Come spiega questo forte afflusso di visitatori già dal primo giorno di riapertura? «Prima dello stop la mostra è rimasta aperta solo tre giorni, era uno degli eventi clou della stagione culturale milanese, ed è naturale che ci fosse tanta aspettativa tra gli appassionati»


Vi aspettavate così tante persone?
«Lo speravamo ma non pensavamo così tanteۚ». 


Cosa pensa del fatto che nei week end i musei resteranno comunque chiusi?
«È una chiusura molto penalizzante perché tante perosne durante la settimana lavorano e dedicano il fine settimana alla cultura.
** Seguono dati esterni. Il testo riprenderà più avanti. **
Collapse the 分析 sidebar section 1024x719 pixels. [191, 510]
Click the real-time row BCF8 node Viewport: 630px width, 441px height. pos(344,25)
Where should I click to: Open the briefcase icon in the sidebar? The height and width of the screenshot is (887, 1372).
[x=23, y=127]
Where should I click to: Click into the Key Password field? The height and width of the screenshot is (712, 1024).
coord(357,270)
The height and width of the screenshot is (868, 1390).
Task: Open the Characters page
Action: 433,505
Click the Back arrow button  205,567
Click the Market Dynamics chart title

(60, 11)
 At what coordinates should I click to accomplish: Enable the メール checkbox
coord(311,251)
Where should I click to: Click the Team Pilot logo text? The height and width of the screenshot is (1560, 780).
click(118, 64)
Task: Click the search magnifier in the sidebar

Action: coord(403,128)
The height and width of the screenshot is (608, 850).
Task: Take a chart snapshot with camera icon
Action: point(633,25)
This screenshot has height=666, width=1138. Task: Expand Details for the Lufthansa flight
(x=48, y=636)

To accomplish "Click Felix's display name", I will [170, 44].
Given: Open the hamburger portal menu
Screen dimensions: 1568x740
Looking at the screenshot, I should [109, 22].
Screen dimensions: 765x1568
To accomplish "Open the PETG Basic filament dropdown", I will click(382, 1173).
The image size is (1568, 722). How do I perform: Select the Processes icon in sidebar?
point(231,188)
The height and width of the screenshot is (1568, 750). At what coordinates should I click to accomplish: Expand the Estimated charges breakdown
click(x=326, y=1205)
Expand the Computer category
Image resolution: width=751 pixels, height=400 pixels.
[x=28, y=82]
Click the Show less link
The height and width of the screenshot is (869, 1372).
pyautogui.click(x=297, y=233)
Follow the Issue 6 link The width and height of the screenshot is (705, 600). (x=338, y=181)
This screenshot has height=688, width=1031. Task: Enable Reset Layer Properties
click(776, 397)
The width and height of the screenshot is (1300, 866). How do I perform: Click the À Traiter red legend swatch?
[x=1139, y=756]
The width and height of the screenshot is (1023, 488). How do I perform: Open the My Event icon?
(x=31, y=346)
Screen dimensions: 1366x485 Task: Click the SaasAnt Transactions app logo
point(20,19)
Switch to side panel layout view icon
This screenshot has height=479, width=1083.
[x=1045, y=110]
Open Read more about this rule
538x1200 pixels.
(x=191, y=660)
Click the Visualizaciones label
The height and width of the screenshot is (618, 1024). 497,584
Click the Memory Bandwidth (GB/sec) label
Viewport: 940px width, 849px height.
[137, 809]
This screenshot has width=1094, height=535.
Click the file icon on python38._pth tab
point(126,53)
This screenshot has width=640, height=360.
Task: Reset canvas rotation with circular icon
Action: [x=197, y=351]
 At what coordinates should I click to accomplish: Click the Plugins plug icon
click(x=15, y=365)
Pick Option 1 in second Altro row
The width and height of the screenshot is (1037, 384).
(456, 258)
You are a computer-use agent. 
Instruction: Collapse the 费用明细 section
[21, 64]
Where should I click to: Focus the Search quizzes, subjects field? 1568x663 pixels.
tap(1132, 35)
Noi abbiamo potuto garantire lo stesso l’apertura infrasettimanale, ma altre realtà più piccole, anche milanesi, o di piccoli centri, non sono in grado di riaprire, cioè di sostenere i costi senza sfruttare il week end».


In questi mesi di chiusura avete continuato a mantenere un rapporto con il pubblico? 
«Sì, abbiamo attivato dei virtual tour, dei poadcast che erano dei racconti interattivi su cinque opere della mostra, e siamo stati attivi sui canali social».


L’altra mostra aperta alle Gallerie d’Itali ha molta attinenza con il periodo che stiamo vivendo già a partire dal titolo Ma noi ricostruiremo…
«Quella già aveva avuto la sua visibilità, ma ci sarà ancora tempo per visitarla. Sono esposte alcune delle straordinarie foto tratte dall’immenso archivio Publifoto di Intesa San paolo che documentano alcune zone di Milano distrutte da bombardamenti della seconda guerra mondiale. Affiancate a foto di Daniele Ratti scattate negli stessi luoghi durante il primo lockdown. La frase del titolo la pronunciò l’allora sindaco di Milano Antonio Greppi. In un certo senso quello che stiamo vivendo oggi è paragonabile a una guerra».


Tra i primissimi visitatori della mostra su Tiepolo abbiamo visto tanti giovani. Ne è sorpreso?
«No, perché noi facciamo una grande azione di educazione all’arte con i giovani. Nel 2019 abbiamo incontrato 80.000 studenti, avevamo un afflusso medio di 17 scolaresche al giorno. Il museo, che letteralmente è il luogo delle muse, è un luogo ideale per la formazione. I musei possono essere definiti il luogo dell’essere da contrapporsi a non luoghi come i supermercati. L’interesse dei giovani per la bellezza è per noi fonte di luce e di speranza».